Even in the most skilled hands, data results can be skewed. That’s why statisticians must always operate objectively, keeping emotions away from their methodology.
So, where are we? We’ve ascertained the respondent is trustworthy. We’ve collected data (something we all do, although when we think of ‘data collection’ images of a classroom or a boring laboratory, or a university come to mind (availability heuristics). And, finally, we’ve evaluated the data. There’s a problem here, though. Because in some way or another, everyone is ‘suffering’. Whether that’s a troubling financial situation, illness in the family, or in the self, mental disorders; a whole slue of potential factors can be thought up. And secondly, the evaluations are made by untrained laymen who are either related to the respondent, or are acquaintences or friends (at least for my purposes). That means when they evaluate the data, they skew it with their own personal problems.
Back to the initial question then: are there degrees of disability, and if so, are there degrees of suffering. And, if yes, how do we treat those people? Do we have an ethical responsibility to downplay our problems in their presence? Do they deserve respect and praise as compensation for their inspiration?
What I’ve found being sick (and I’m actually substantially disabled and sick), is that most people would answer yes to all of those questions, but practice as if it were a no. They know that its ‘right’ to do all of those things listed above, and so publicly acquiesce, while they privately disagree.

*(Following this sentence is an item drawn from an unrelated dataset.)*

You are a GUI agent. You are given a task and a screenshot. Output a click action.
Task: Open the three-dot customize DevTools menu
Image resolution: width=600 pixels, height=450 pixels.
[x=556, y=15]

I’ll speak towards pain more directly now. Lets establish a rating scale (1-12; all the major articulating joints (individually, of course). So that’s: shoulders, knees, ankles, elbows, wrists, and hips. And we’ll offer one point for each joint. Much like hospitals will triage using a 10 point rating scale of pain, we will too… its just slightly more modified for our purposes. Pain, for our purposes, can be theorized as involving tissue damage to the surrounding structures (ligaments, tendons, muscles) as well as the joint itself (cartilage, bone). If your pain in that joint is above a 5 on the 10 point ‘hospital triage’ scale, you get one point for that joint. Although, you must explain why its a 5 or above (the whole evaluation process listed above must be carried out). So, for instance, I rank a 9 out of the twelve, and the average pain is an 8.5 in each joint.
I think that this gives us a better picture of exactly what a persons suffering is, by explaining and including the ‘why’s’ and the ‘how’s’. I also think that credit is deserving when credit is due. I mean, even if you disagree, if you experienced certain scenarios which demonstrate this phenomena, you may change your mind. For instance, say someone has locked in syndrome (stroke resulting in total paralysis excluding movement of the eyes), and a person who hangs out with them regularly complains a pulled muscle in their shoulder (even something more serious like a congenitally dislocating hip). They may go on and on about how horrible it is and how much they’re suffering. Wouldn’t you think that’s wrong? Wouldn’t you say, ‘hey, maybe she or he should talk to someone else about that, someone who either has the same problem (or similar) or is equal to their own suffering in some objective way’? I think you would. Not only do I think you would, I think you should.
I’ve come to learn not to obsess over how bad things are for me. Because they could (and probably will) get worse. Others who have it worse and bear it with a bold face inspire me; they inspire me to be like them.
The great Spidey deontological principle ‘with great power comes great responsibility’, can be converted to ‘with great ability comes great responsibility’.